国产三级大片在线观看-国产三级电影-国产三级电影经典在线看-国产三级电影久久久-国产三级电影免费-国产三级电影免费观看

Set as Homepage - Add to Favorites

【show video on red tube of granny and grand son having wonderful sex together】The Threads app and 'Threads,' the ultimate nightmare

Source:Feature Flash Editor:knowledge Time:2025-07-02 02:09:45

Finding a good name for a Twitter rival is show video on red tube of granny and grand son having wonderful sex togetherharder than it seems. Might Mastodon, one of the earliest rivals, have made more of a dent in Twitter's user numbers if it wasn't an extinct species, or if the name wasn't so easily lampooned by Elon Musk? Would more of us have been curious about Bluesky if it didn't sound so...insubstantial? Twitter is a pretty unbeatable name for a generic social network, it turns out. (Which makes it all the wilder that its creators came up with the name Twitter by accident, after nixing "Twitch" then skipping forward in the dictionary.) 

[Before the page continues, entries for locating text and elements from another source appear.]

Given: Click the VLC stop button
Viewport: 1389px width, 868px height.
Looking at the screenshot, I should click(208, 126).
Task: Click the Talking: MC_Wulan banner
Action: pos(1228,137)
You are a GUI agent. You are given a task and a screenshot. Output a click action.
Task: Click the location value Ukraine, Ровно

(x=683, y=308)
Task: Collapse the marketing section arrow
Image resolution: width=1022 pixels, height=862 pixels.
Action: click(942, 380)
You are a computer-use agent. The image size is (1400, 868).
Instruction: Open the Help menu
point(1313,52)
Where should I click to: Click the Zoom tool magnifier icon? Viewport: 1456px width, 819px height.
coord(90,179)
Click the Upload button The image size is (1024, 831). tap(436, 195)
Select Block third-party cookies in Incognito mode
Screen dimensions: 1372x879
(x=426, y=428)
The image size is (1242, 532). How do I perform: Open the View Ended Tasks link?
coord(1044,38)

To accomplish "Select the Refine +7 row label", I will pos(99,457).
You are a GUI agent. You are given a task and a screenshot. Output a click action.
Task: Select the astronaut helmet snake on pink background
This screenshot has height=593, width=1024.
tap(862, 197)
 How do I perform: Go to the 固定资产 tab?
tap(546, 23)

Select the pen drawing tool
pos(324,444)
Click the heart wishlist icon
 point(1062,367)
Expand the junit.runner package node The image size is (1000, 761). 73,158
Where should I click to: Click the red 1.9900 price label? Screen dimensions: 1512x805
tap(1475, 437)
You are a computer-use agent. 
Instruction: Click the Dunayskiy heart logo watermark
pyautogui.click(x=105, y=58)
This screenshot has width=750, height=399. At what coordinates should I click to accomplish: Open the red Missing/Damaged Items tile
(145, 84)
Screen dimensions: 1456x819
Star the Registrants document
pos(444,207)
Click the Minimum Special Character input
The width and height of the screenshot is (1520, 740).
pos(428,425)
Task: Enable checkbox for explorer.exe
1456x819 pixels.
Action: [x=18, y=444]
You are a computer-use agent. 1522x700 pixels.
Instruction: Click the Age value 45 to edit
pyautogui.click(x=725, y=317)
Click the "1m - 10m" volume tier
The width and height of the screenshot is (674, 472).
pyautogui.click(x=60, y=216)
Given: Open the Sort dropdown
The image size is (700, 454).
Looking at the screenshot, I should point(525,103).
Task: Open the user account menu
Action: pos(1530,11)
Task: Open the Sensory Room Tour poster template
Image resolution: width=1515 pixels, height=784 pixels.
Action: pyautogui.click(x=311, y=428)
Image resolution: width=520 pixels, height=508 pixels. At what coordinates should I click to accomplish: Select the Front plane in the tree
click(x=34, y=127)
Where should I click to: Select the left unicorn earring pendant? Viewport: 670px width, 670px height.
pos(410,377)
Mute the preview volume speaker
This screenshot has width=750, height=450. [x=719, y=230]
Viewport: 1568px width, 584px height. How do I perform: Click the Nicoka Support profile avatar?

So it's no small deal that Threads, the new Instagram-based social network from Meta, has stitched together a massive following so fast (100 million-plus sign-ups in the first week). Especially given the association many Gen Xer's, myself included, have with the name. For plugged-in Cold War kids like Black Mirrorcreator Charlie Brooker, the word "Threads" will never fail to spark unsettling memories of air-raid sirens and mushroom clouds over Sheffield. 

We're so willing to escape Musk's hellscape, it turns out, we're willing to run into a place that shares its name with a literal hellscape. 


You May Also Like

For those who haven't felt its blast, Threadsis a 1984 BBC movie that has earned a reputation in the last four decades as one of the most truly terrifying films ever made. If it were in the horror genre, you'd say it had a cult following. But that doesn't really apply to a work of art that sears itself into your brain so effectively, you'd be hard-pressed to watch it more than once.

There are no Threadsfans, not even the ones who restaged the movie in 2018. There are only Threadssurvivors. 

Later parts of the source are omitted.